▶ **Assignment**:
Your task is to repeat the records exactly from the line containing "You are a computer-use agent. The height" onward, through the final line.

Extracted data entries
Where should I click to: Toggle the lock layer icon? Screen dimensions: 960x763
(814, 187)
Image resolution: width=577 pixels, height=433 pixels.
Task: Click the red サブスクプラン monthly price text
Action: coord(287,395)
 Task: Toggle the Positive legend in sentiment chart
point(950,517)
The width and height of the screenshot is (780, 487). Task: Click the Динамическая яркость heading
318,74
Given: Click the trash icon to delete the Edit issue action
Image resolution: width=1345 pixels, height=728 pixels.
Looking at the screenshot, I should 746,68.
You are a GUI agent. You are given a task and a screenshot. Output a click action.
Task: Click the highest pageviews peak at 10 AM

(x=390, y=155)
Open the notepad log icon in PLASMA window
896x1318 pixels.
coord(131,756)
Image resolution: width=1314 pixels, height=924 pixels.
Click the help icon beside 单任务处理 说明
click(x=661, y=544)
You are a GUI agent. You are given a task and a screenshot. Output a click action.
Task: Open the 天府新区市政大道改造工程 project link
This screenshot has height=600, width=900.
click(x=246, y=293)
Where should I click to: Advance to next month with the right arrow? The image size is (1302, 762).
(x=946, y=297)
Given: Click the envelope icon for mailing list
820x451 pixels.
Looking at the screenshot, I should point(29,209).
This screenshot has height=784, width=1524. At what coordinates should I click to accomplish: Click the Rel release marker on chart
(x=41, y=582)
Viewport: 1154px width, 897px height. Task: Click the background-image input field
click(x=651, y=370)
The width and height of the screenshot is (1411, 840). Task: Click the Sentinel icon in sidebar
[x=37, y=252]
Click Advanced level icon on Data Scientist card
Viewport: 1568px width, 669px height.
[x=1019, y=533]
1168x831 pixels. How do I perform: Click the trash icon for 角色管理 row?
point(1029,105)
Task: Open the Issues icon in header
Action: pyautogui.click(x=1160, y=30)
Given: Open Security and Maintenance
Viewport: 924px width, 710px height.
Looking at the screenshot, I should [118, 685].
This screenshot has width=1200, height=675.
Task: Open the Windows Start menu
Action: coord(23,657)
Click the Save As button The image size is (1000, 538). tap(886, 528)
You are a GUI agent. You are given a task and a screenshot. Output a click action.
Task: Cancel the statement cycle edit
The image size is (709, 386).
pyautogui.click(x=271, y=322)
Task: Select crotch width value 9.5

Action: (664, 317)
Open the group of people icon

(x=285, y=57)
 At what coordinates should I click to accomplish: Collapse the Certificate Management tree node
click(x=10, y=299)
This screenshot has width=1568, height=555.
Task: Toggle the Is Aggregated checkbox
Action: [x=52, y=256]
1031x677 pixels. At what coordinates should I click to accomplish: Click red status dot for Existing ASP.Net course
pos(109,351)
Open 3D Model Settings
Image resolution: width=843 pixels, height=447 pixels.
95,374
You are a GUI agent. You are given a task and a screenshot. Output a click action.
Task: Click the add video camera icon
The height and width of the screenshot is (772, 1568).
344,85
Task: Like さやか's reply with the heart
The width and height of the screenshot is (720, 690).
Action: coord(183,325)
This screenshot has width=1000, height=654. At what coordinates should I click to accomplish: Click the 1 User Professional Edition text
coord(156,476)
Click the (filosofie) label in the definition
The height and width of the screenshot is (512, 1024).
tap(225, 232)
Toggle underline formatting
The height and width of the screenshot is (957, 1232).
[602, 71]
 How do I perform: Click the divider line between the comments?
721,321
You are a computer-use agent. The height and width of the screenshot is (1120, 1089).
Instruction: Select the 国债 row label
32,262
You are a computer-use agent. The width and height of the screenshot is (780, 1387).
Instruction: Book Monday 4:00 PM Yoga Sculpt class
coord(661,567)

▶ **Task answer**:
You are a computer-use agent. The height and width of the screenshot is (1120, 1089).
Instruction: Select the 国债 row label
32,262
You are a computer-use agent. The width and height of the screenshot is (780, 1387).
Instruction: Book Monday 4:00 PM Yoga Sculpt class
coord(661,567)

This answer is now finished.